Like the tablespoon, the teaspoon gets used largely to measure when cooking. However, some people still use teaspoons to stir and drink tea, thanks to their small, lightweight size. A teaspoon is equivalent to 5 mL.

Things to Consider

It can sometimes be a challenge to decide what type of spoon to use in the kitchen. There are a couple of things that you should consider when choosing the right spoon:

  • Large, shallow spoons promote fast cooling and congealing
  • Deep spoons such as ladles keep liquids warm and fresh
  • Slotted spoons allow you to scoop solid food out of broth or liquid
  • Metal and ceramic make better insulators than wood or plastic
  • Spoons made of metal or ceramic may damage Teflon and other delicate cookware
  • Some foods, such as caviar, react with materials such as metal and require an inert spoon

Frequently Asked Questions

Here, we’ll answer some of the most common questions people have about the different types of spoons.

What kind of utensil is a spoon?

Spoons are a common style of cutlery found in most Western cultures. While there are many different varieties, they all share the same basic design. At the top is a shallow, hollowed-out bowl used for scooping, known as the head. This head is attached to a handle for ease of use.

How many types of spoons are there?

There is a near-endless variety of different types of spoons that you can find available at your local home goods store or restaurant supply shop. In some places, certain styles may also go by other names.

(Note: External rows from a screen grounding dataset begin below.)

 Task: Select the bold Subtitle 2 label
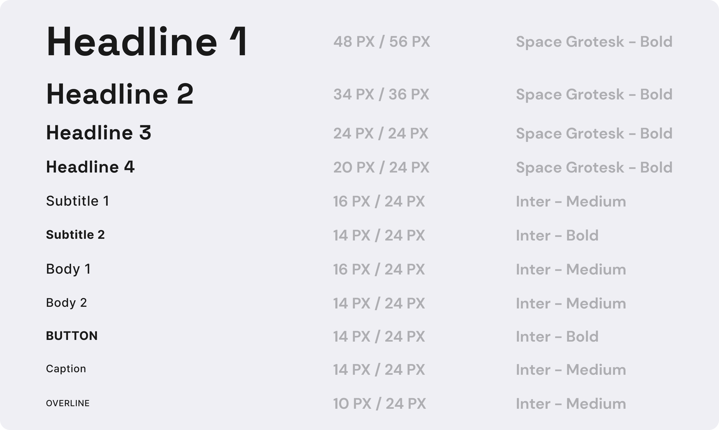pyautogui.click(x=75, y=234)
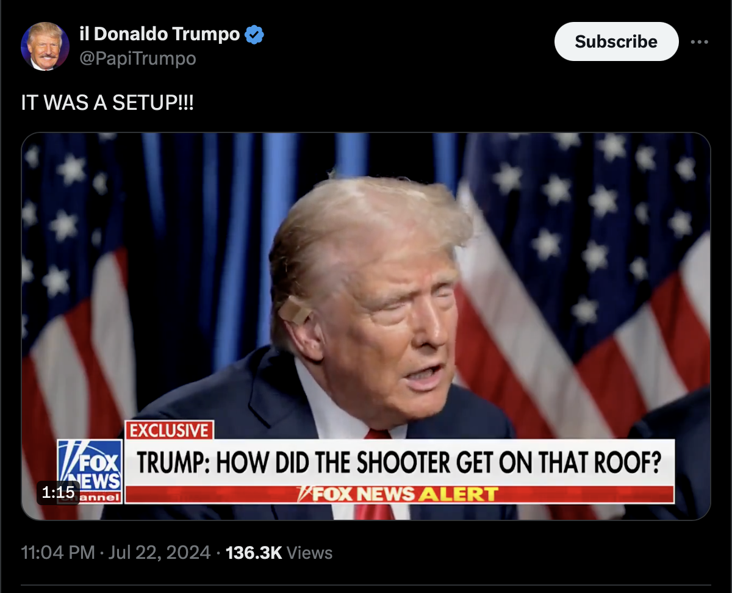Click the 1:15 video duration badge
732x593 pixels.
click(59, 492)
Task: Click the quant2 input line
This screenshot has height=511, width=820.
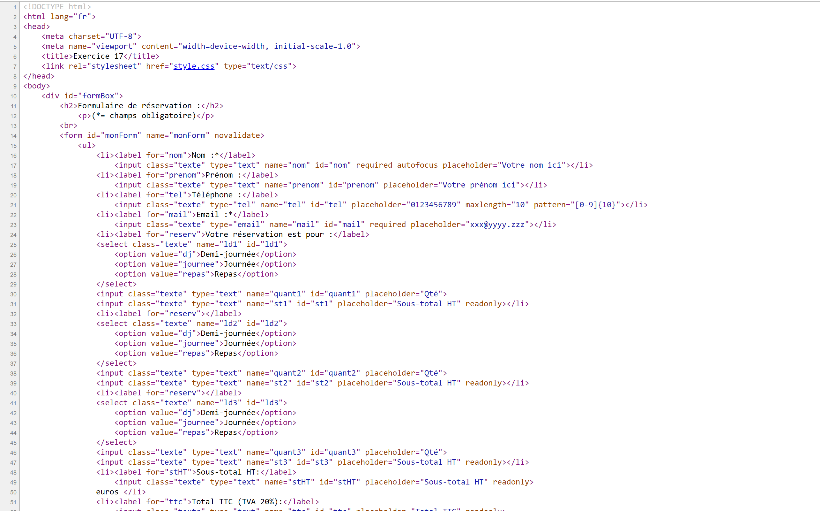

What spoons are used for measuring?

Tablespoons and teaspoons are some of the most common spoons used to measure liquids or powders. One teaspoon holds 5 mL, while one tablespoon holds 15 mL. Most measuring spoon sets also contain half or quarter measurements for easier cooking.

What is a spoon and pusher?

While pushers are no longer widely used, you may sometimes see them included in formal table settings or sold with nice silverware sets. A pusher is a flat, shovel-like utensil used to move food onto a spoon.

What are the spoons in a table setting?

Typically, you will see three spoons present in a traditional table setting. At the top of the plate, a small dessert spoon sits above a cake fork. There will be a large soup spoon used in early courses to the rightmost side of the plate. To the soup spoon’s immediate left sits a smaller teaspoon.

So, How Many Types of Spoons Are There?

While we’ve covered the most common types of spoons that you’ll see in your kitchen or dining room, this is only a fraction of the styles out there.

Spoons come in every shape and size to help improve our culinary experience, from cooking to serving. When you know the best type of spoon to suit your needs, you’ll be amazed at what a difference it can make during mealtimes.